(RECORD EXCERPTS begins)
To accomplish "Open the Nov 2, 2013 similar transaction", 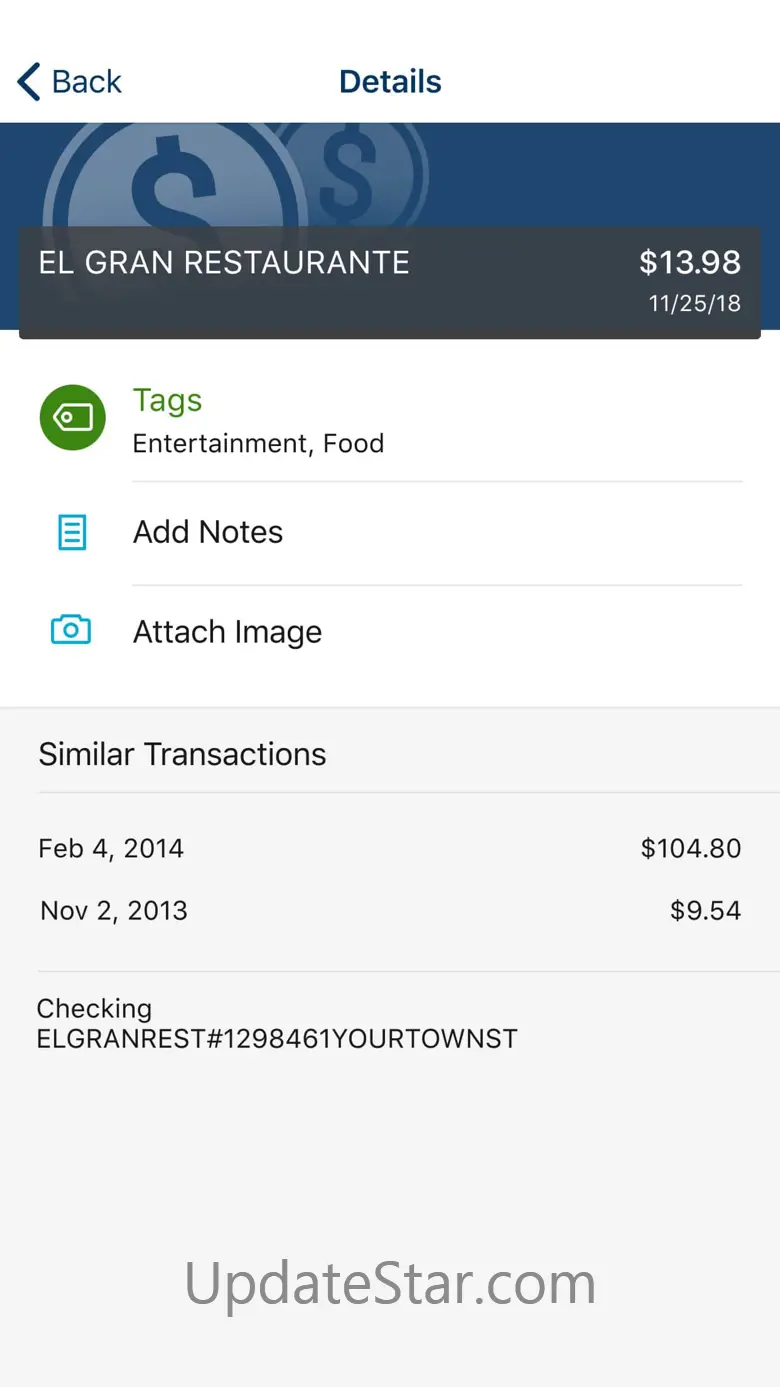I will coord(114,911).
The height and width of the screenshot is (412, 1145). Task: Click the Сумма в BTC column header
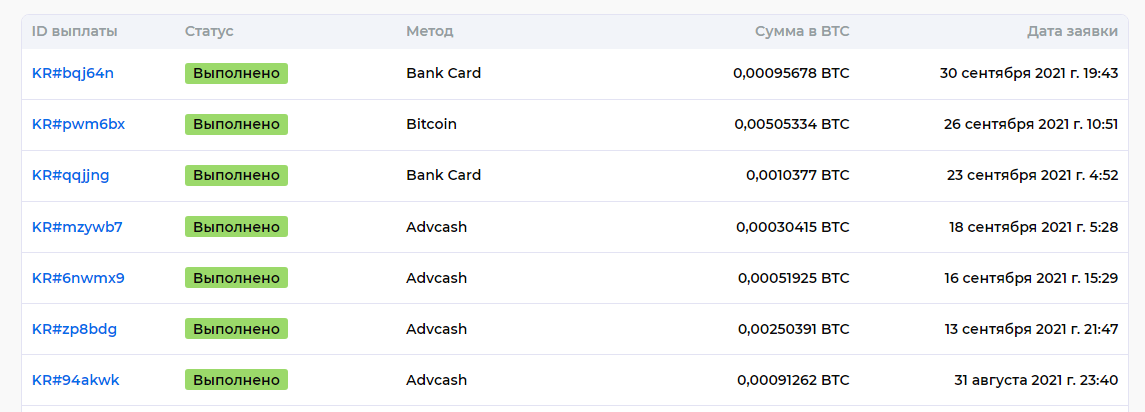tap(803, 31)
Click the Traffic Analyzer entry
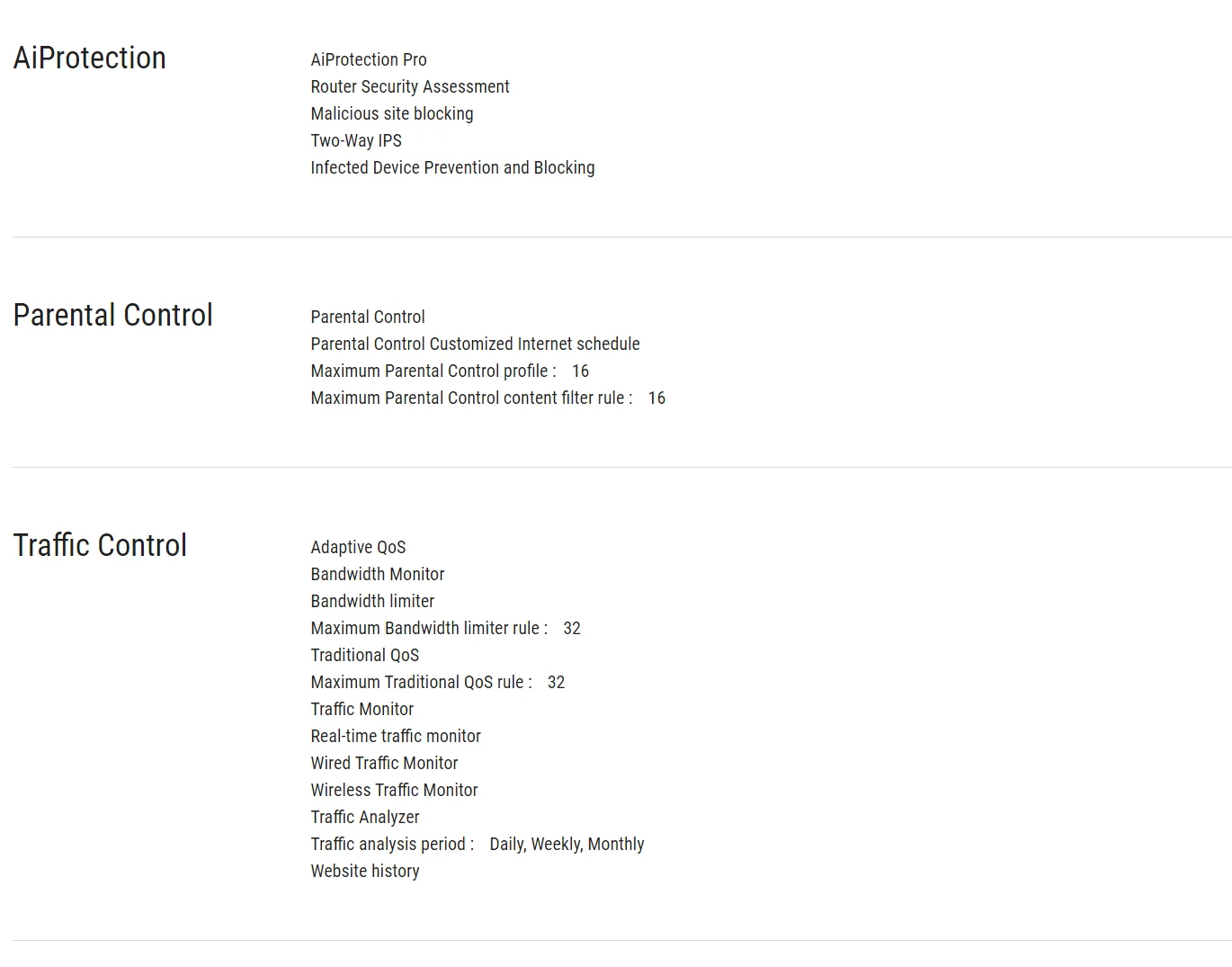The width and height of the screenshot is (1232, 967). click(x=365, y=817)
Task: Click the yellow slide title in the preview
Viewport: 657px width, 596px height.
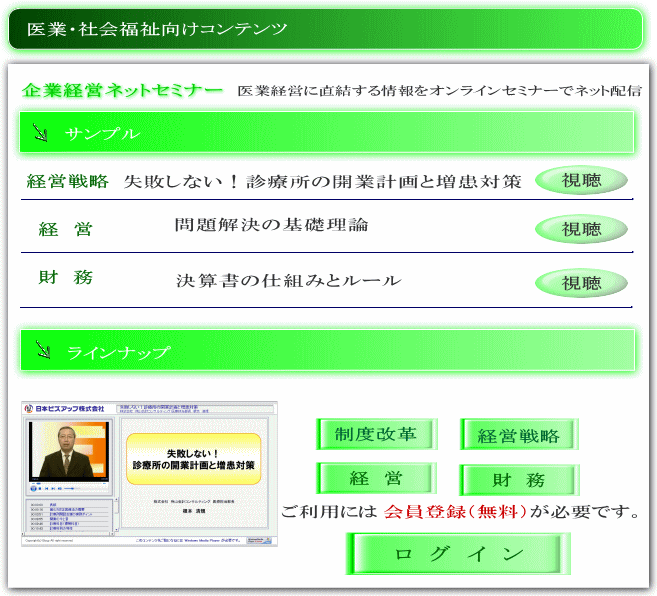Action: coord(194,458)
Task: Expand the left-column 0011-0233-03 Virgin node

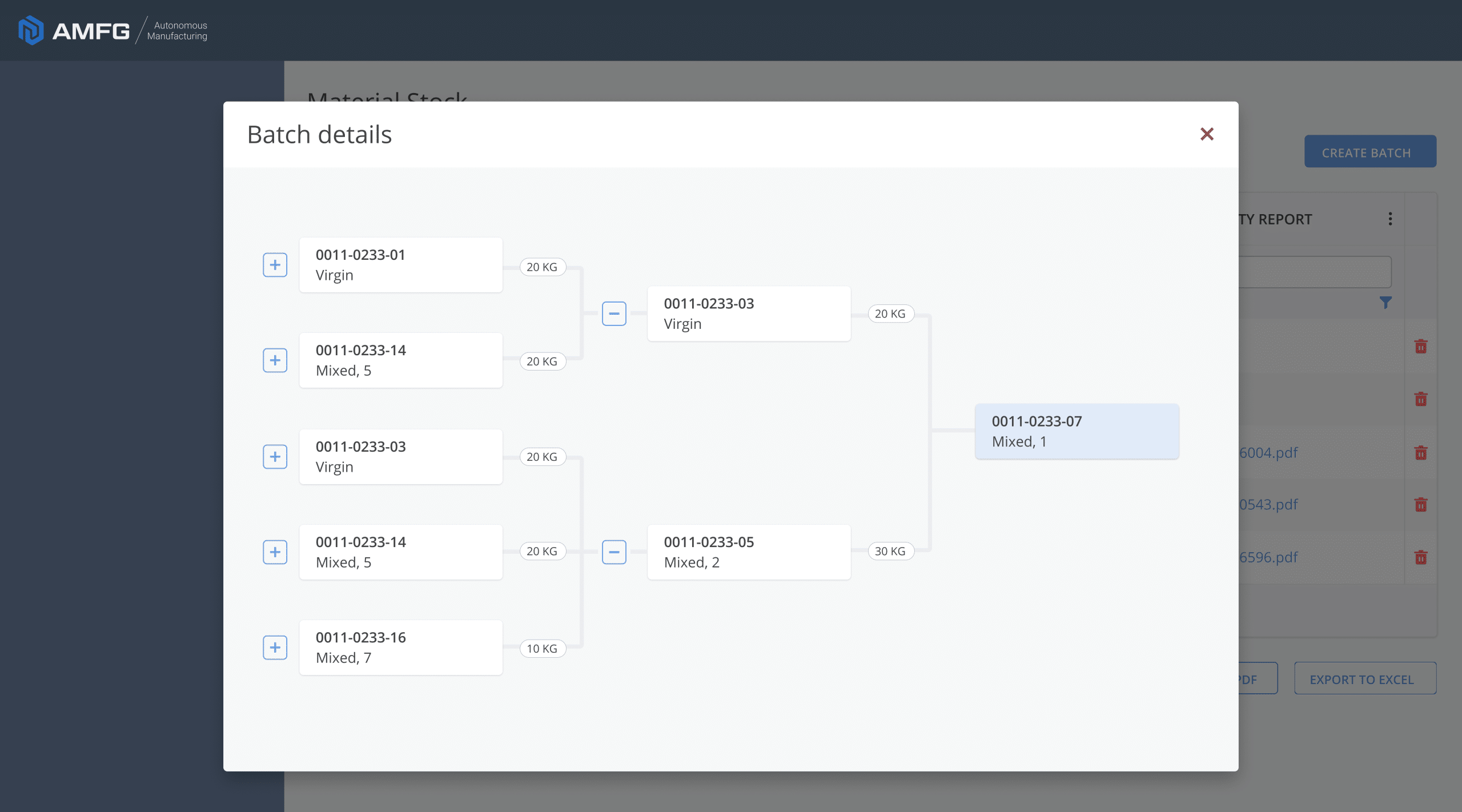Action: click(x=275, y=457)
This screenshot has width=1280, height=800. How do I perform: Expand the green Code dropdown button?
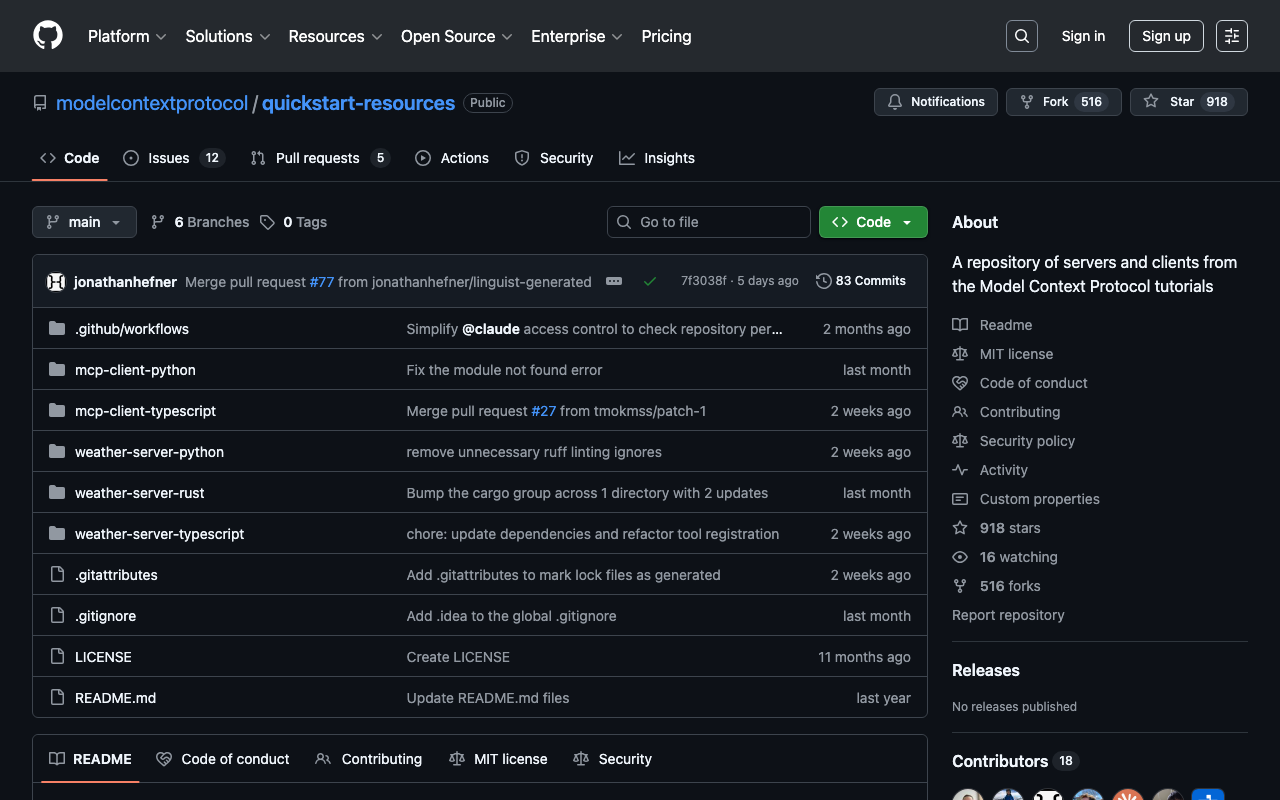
(RECORD EXCERPTS ends)
TASK DESCRIPTION: What is needed is an exact restatement of every line from the line containing "Viewport: 657px width, 596px height." through the last line of the records, minus any pictures.

ANSWER SPACE:
Viewport: 657px width, 596px height.
Action: coord(194,458)
Task: Expand the left-column 0011-0233-03 Virgin node

Action: click(x=275, y=457)
This screenshot has width=1280, height=800. How do I perform: Expand the green Code dropdown button?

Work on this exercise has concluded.